|Detail of the Guanajuato mummies, Mexico. Black and white version. Photo taken at Museo de las Momias de Guanajuato. (Photo credit: Wikipedia)|
In a recent post about the passing of talk-show "psychic" Sylvia Browne, blogger Hemant Mehta (Friendly Atheist) noted that many well-known skeptics held little back in the statements they released about Browne's death. While stopping short of celebrating her death, the statements appeared to converge around one important point: Browne hurt a large number of people during her life. We might be reluctant to appear to celebrate her demise, but we have the sense that the world is a bit better without her.

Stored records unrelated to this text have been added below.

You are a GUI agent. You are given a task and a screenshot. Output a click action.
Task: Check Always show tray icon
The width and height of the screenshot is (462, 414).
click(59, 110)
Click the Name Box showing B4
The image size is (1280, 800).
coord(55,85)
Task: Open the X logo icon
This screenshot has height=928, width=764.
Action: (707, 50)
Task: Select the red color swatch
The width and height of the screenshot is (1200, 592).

Here's how Hemant framed the issue:
There’s a widely-held belief that when someone dies, you shouldn’t speak ill of them. Even if you didn’t care for someone during his life, you should only say nice things when he’s in a casket, right? If you’re invited to the funeral, maybe I’d agree, but when you’ve criticized someone’s actions and scams over the course of many years, I don’t see the point in pretending none of that matters anymore. There’s a difference between delighting in someone’s death — which, even in cases like this, rubs me the wrong way — and pointing out the awful legacy that person will leave behind.I agree with what Hemant is saying for the most part. Celebrating someone's death rubs me the wrong way too, although I'll readily admit that this is one of those emotional responses for which I don't have a sound rational basis. And similar to Hemant, the criticism Browne has continued to receive after her death does not bother me in the least. However, I am not sure that the line between heaping criticism and scorn upon someone who has just died and celebrating - or at least appearing to celebrate - his or her death is always clear. I understand why we would want there to be a very clear distinction between the two; I'm just not sure the distinction really is that clear.

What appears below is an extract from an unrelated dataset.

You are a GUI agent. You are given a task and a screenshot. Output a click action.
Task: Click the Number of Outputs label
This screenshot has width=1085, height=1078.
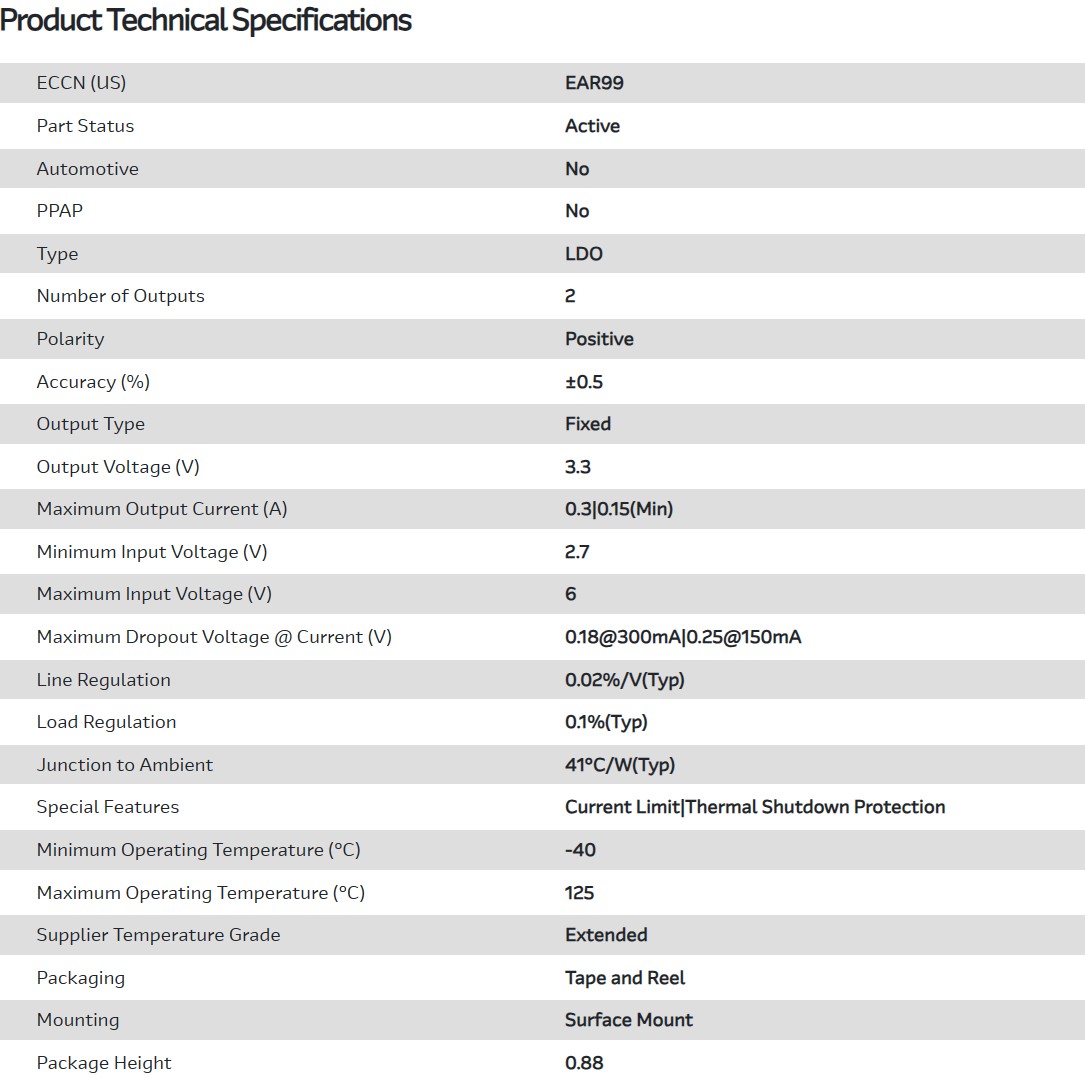120,296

Prefacing one's postmortem criticism of Browne with disclaimers about how one is not celebrating her death are understandable, but such disclaimers do not preclude the possibility that one is actually celebrating or that one is glad to see her go. I find these disclaimers, of which I have seen many, a bit like beginning a racist joke with "This is going to sound racist, so please do not take offense." If the joke ends up being racist, we are going to take offense in spite of the disclaimer. If the criticism of Browne is sufficiently harsh, it is going to look like her demise is being celebrated no matter what sort of disclaimers we attach.

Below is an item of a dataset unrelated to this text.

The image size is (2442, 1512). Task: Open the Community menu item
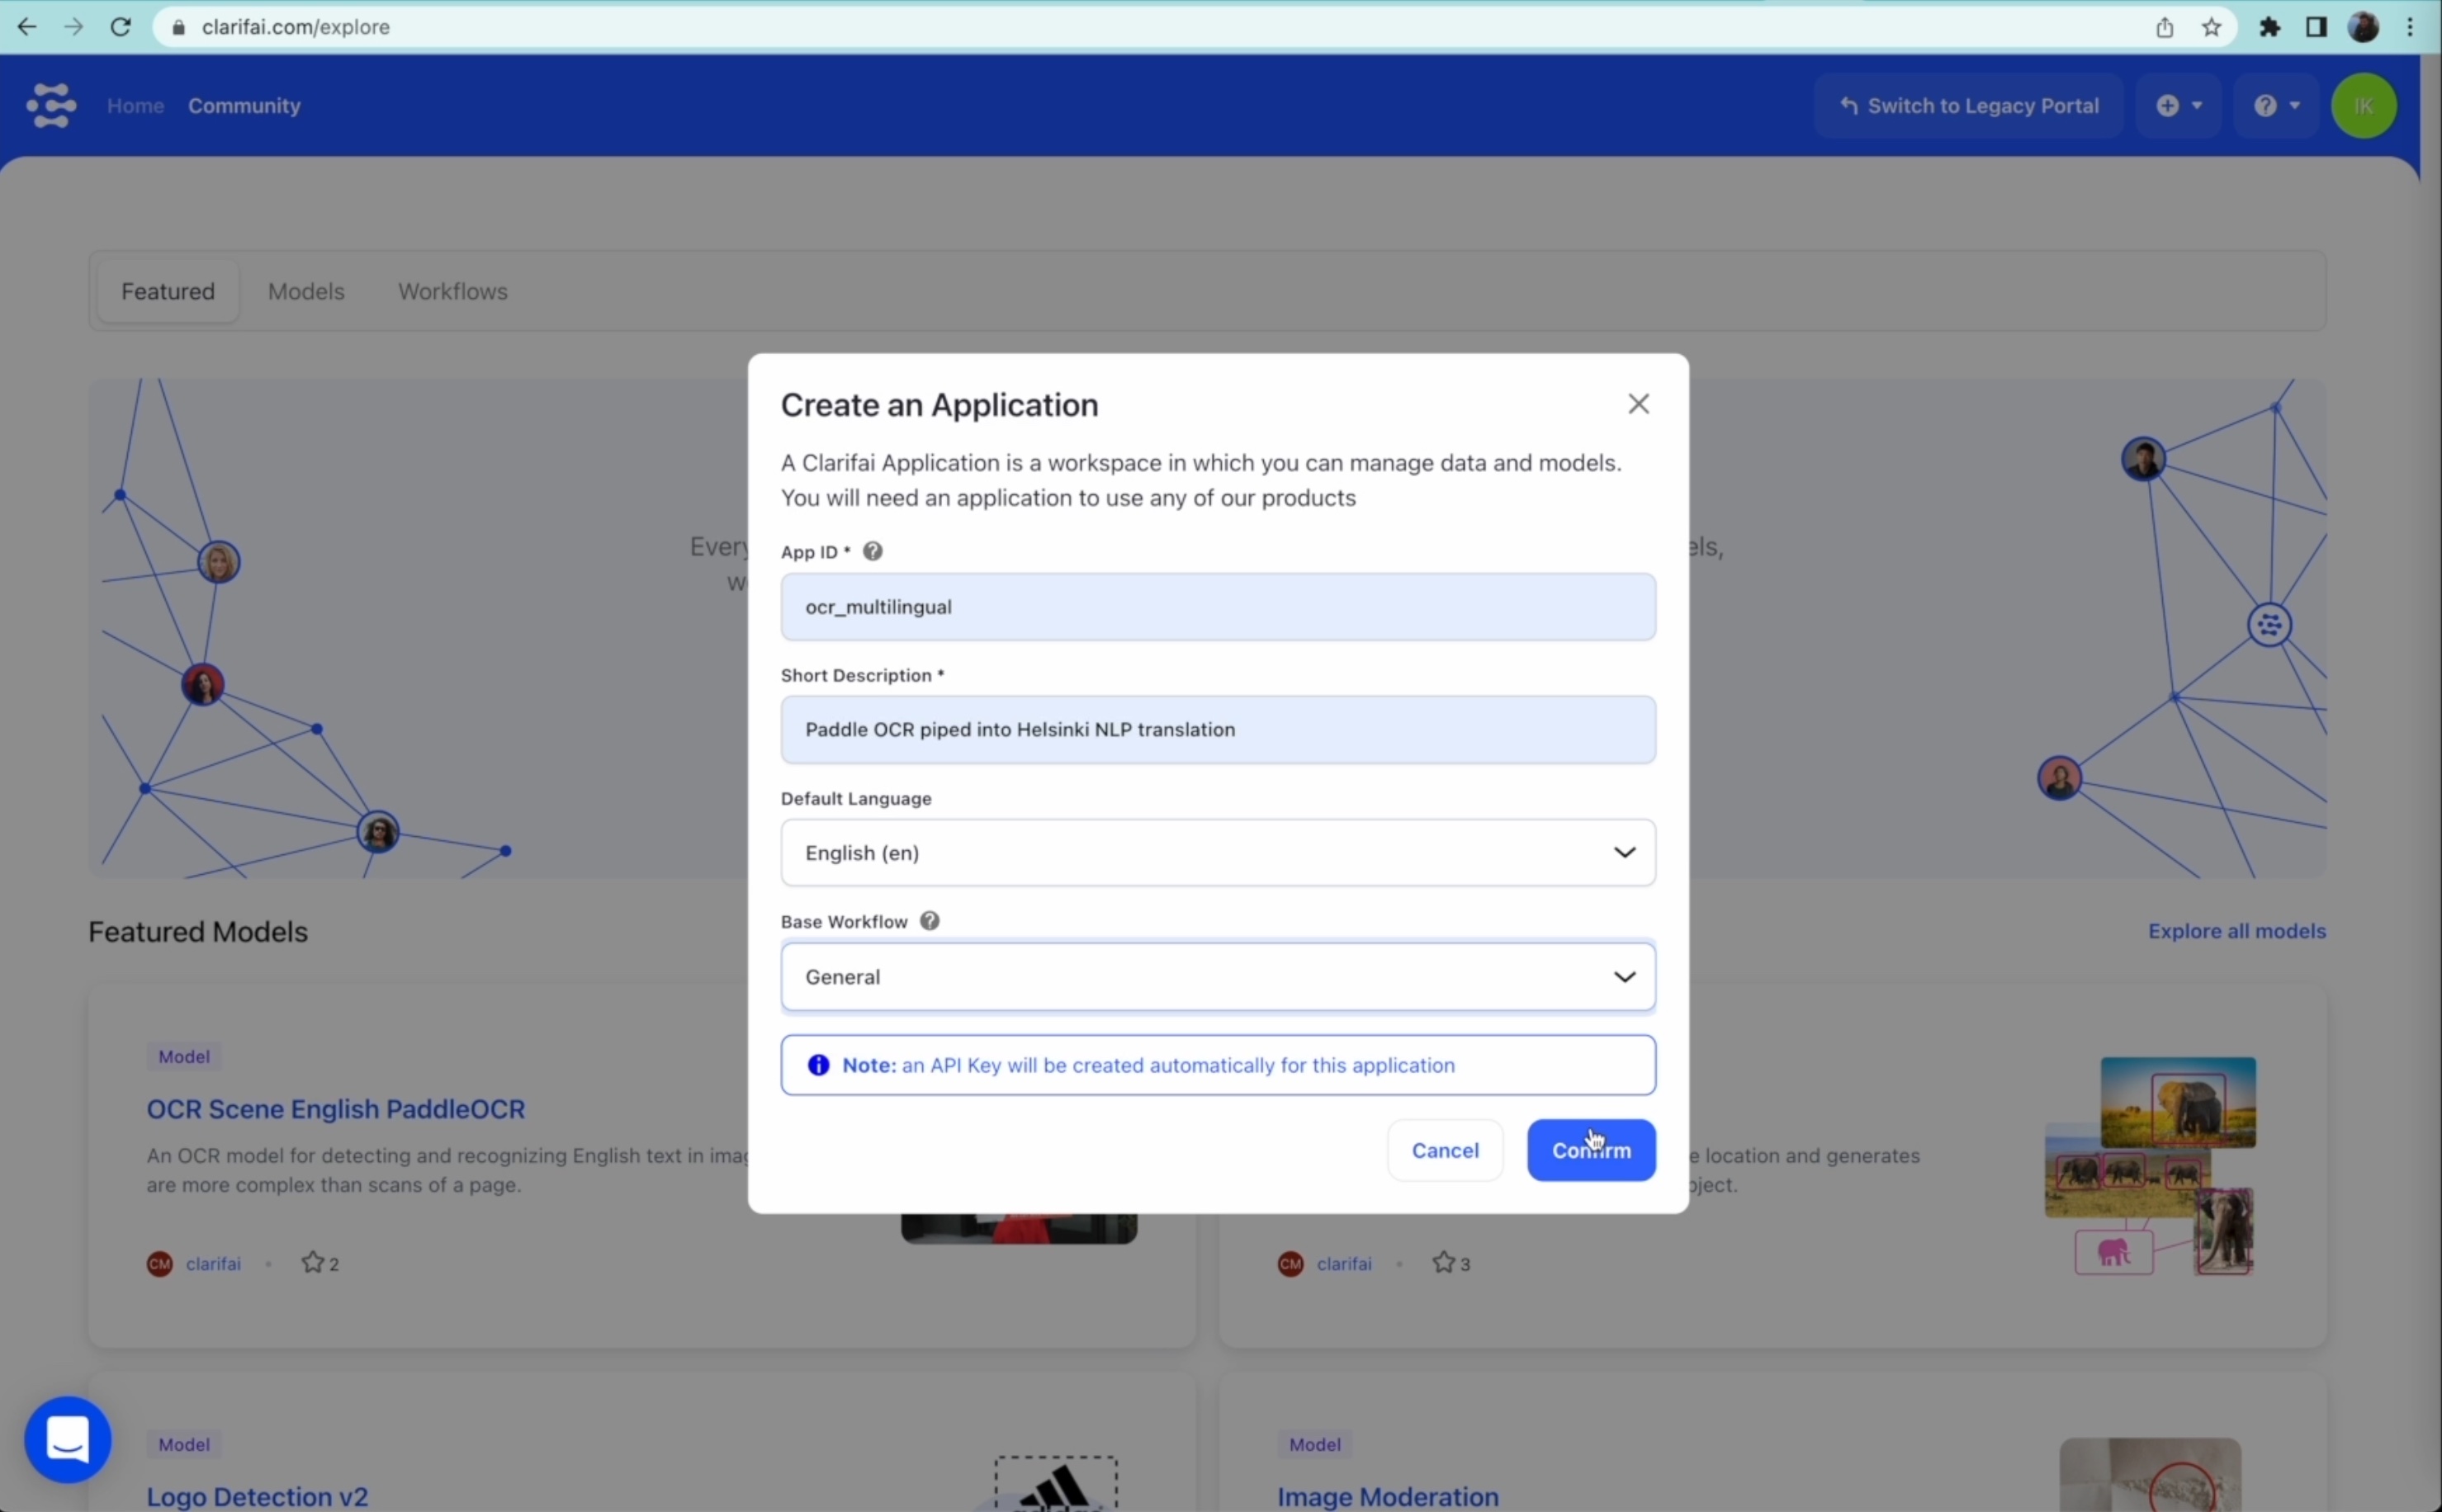[x=244, y=106]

Maybe the real issue here boils down to our difficulty coming to terms with the unseemly side of our nature, our darker and more brutish impulses. We don't like to admit that we might be happy to see someone die because doing so would reflect poorly on us and because we don't want to own that part of ourselves. And yet, that part is there whether we want to acknowledge it or not. And while we may not want to delight in someone's death, this is no guarantee that we won't find some uncomfortable pleasure in it.